Work to be completed >>
Rewrite all of the entries below with "headline" swapped for "title" and nothing else changed, leaving out the pictures.

___

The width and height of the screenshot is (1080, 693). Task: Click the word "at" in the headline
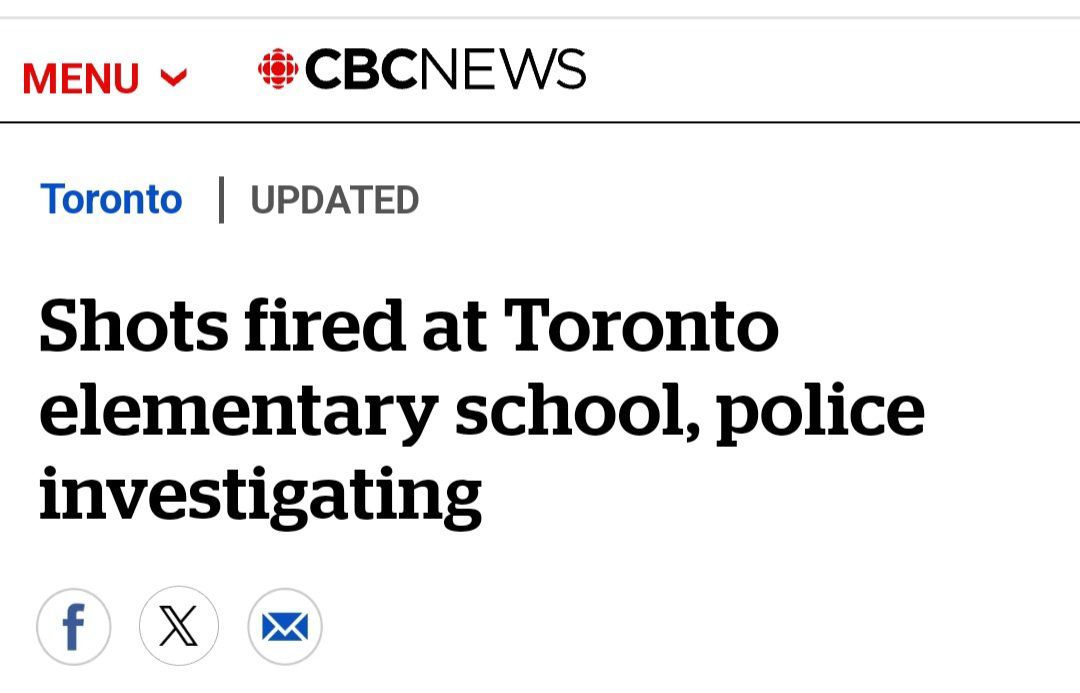(454, 328)
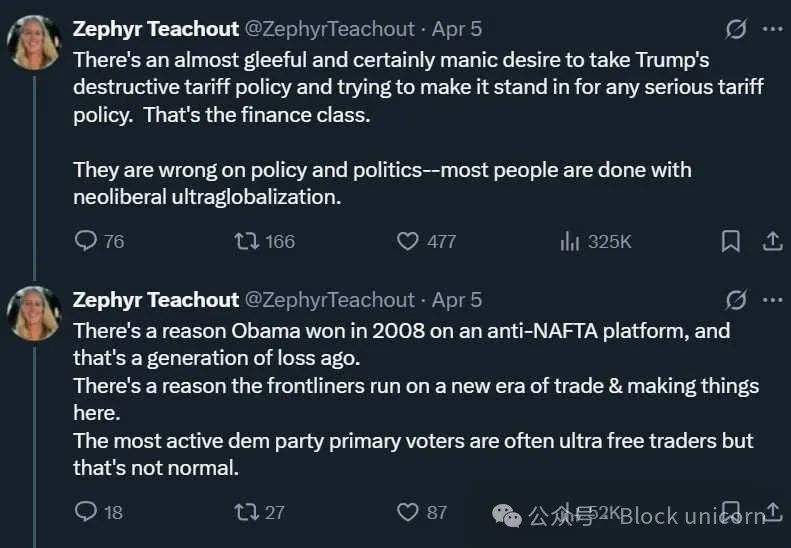This screenshot has height=548, width=791.
Task: Open Apr 5 timestamp of first tweet
Action: 457,30
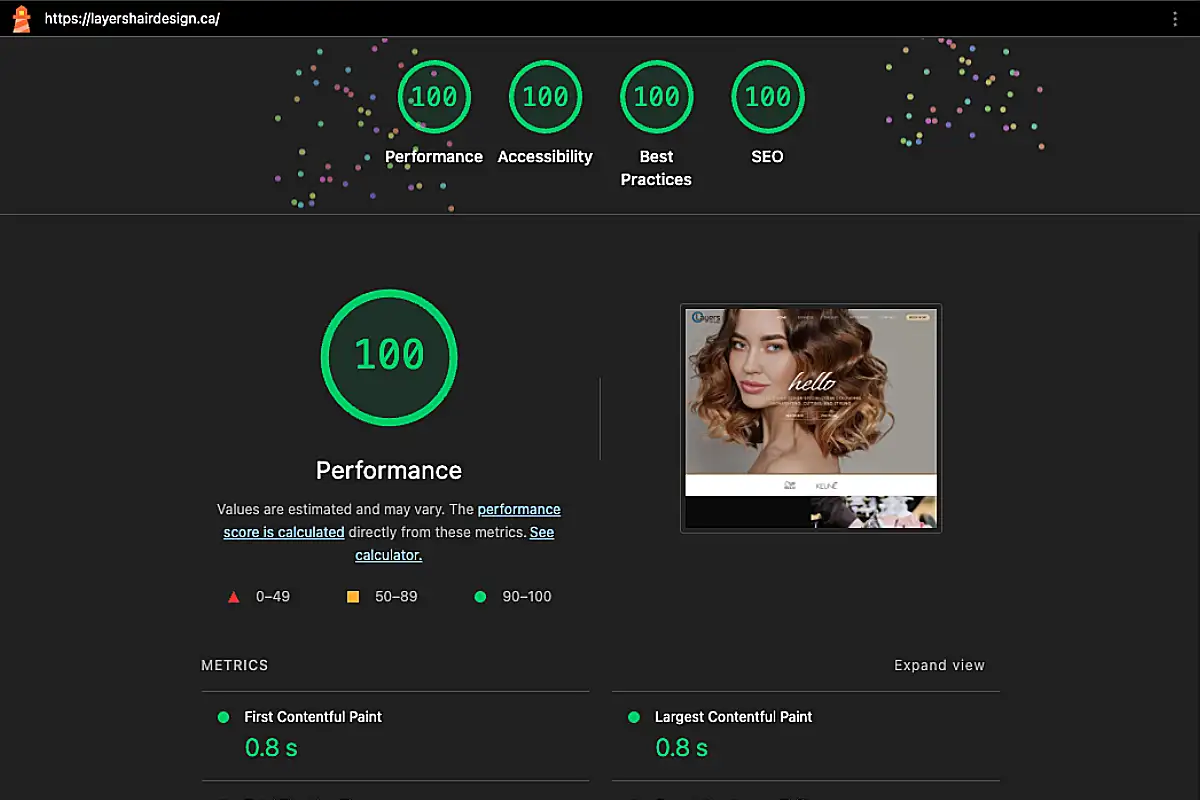Open the three-dot options menu
This screenshot has width=1200, height=800.
click(1175, 17)
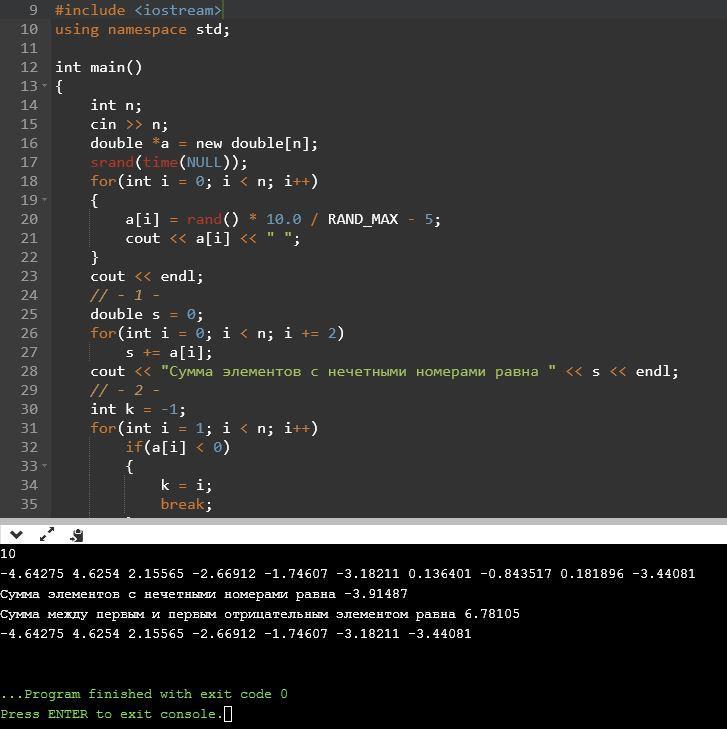Click line number 30 in the gutter
The width and height of the screenshot is (727, 729).
point(29,409)
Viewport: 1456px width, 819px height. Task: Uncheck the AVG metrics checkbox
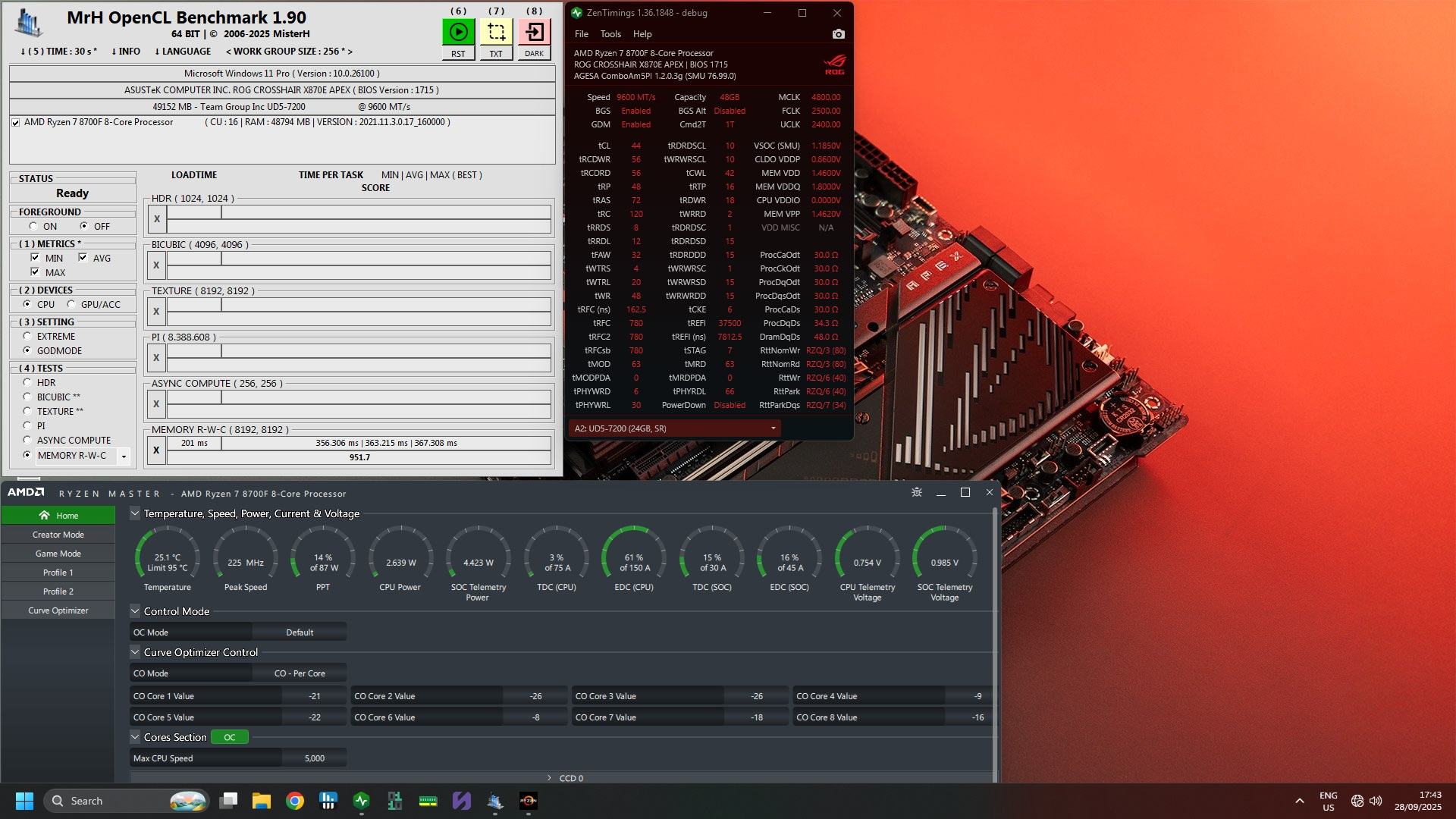coord(83,258)
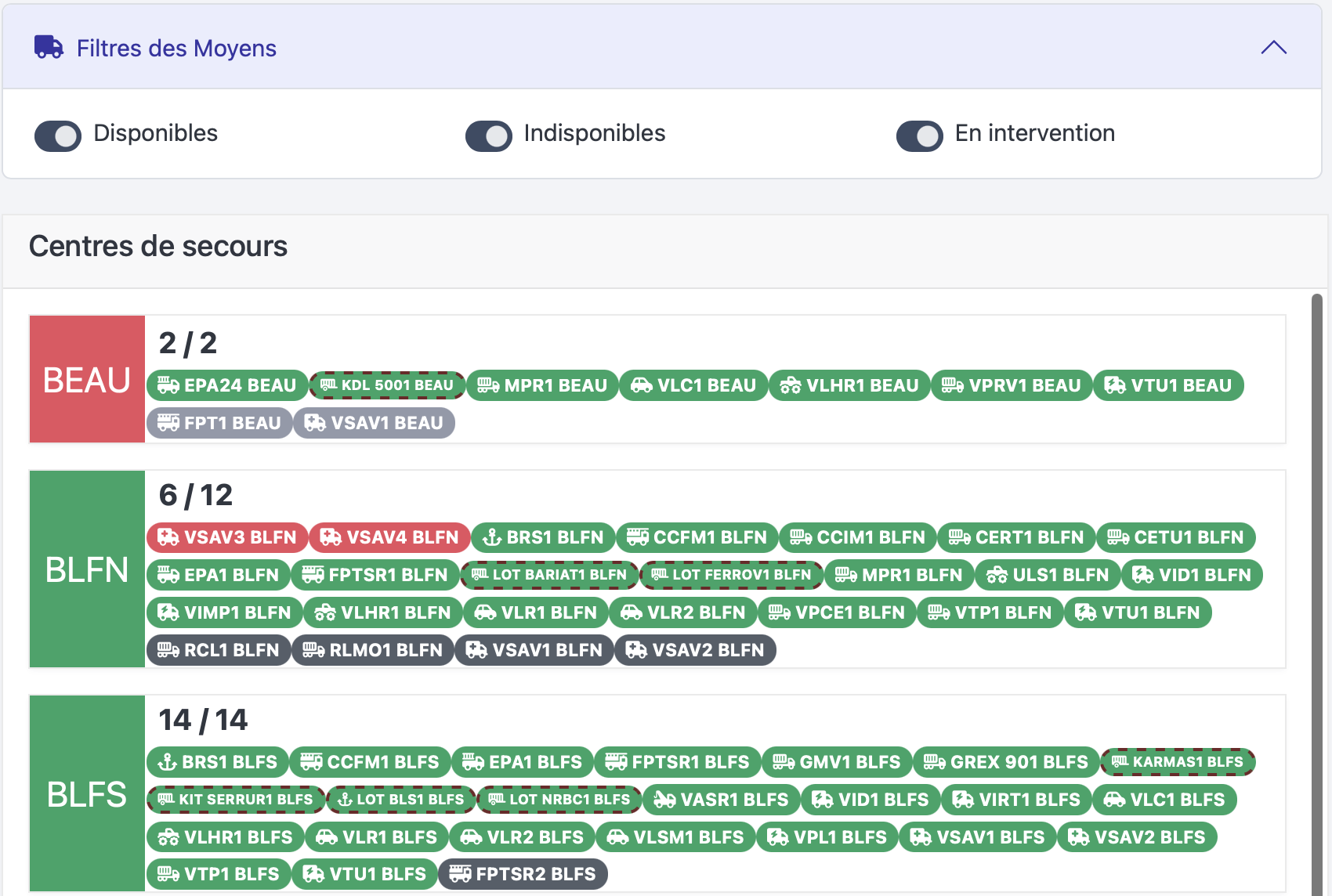Viewport: 1332px width, 896px height.
Task: Select the green BLFN center tile
Action: click(87, 569)
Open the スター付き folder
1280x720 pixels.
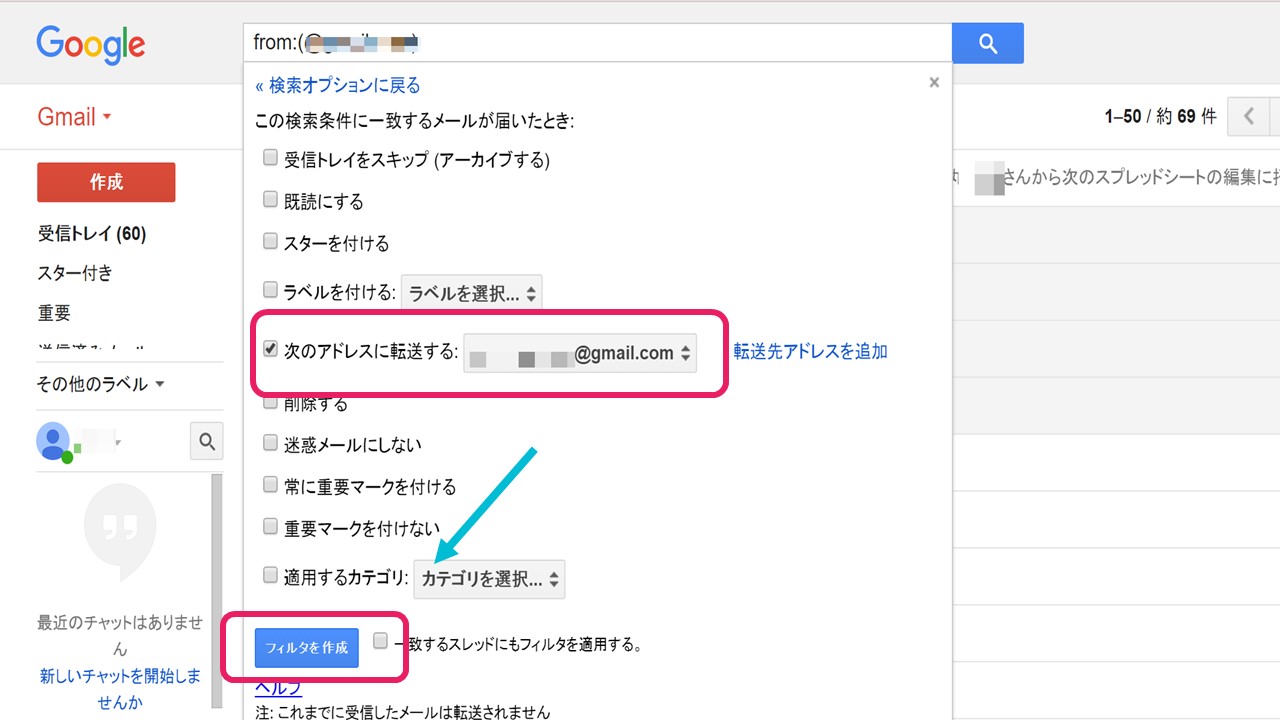tap(75, 273)

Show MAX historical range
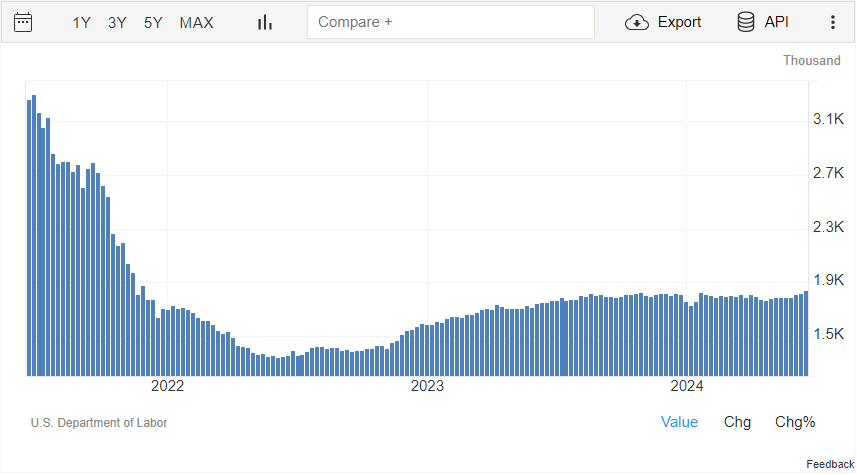coord(196,22)
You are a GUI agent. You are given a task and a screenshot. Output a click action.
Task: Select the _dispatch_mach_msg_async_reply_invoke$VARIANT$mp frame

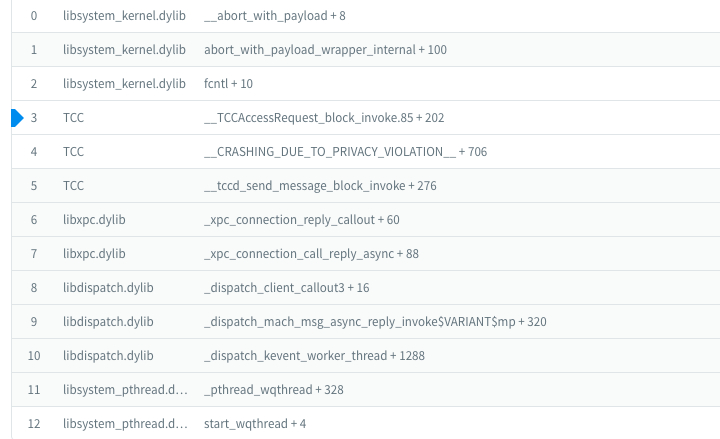tap(375, 322)
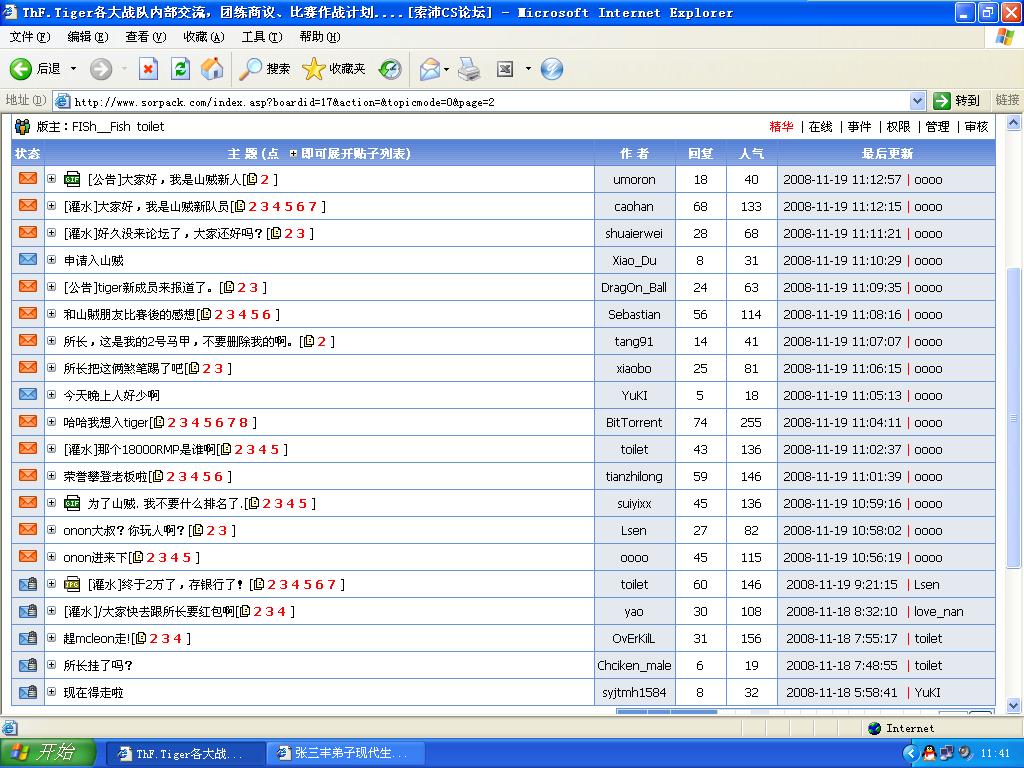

___

The reply >>
The width and height of the screenshot is (1080, 693). Task: Click the word "at" in the title
(454, 328)
This screenshot has height=548, width=791.
Task: Open Apr 5 timestamp of first tweet
Action: 457,30
Open the three-dot options menu
This screenshot has width=1200, height=800.
click(1175, 17)
Click line number 30 in the gutter
The width and height of the screenshot is (727, 729).
point(29,409)
Viewport: 1456px width, 819px height. Task: Uncheck the AVG metrics checkbox
coord(83,258)
Viewport: 1332px width, 896px height.
Task: Select the green BLFN center tile
Action: click(87, 569)
Open the スター付き folder
1280x720 pixels.
tap(75, 273)

Show MAX historical range
coord(196,22)
You are a GUI agent. You are given a task and a screenshot. Output a click action.
Task: Select the _dispatch_mach_msg_async_reply_invoke$VARIANT$mp frame

tap(375, 322)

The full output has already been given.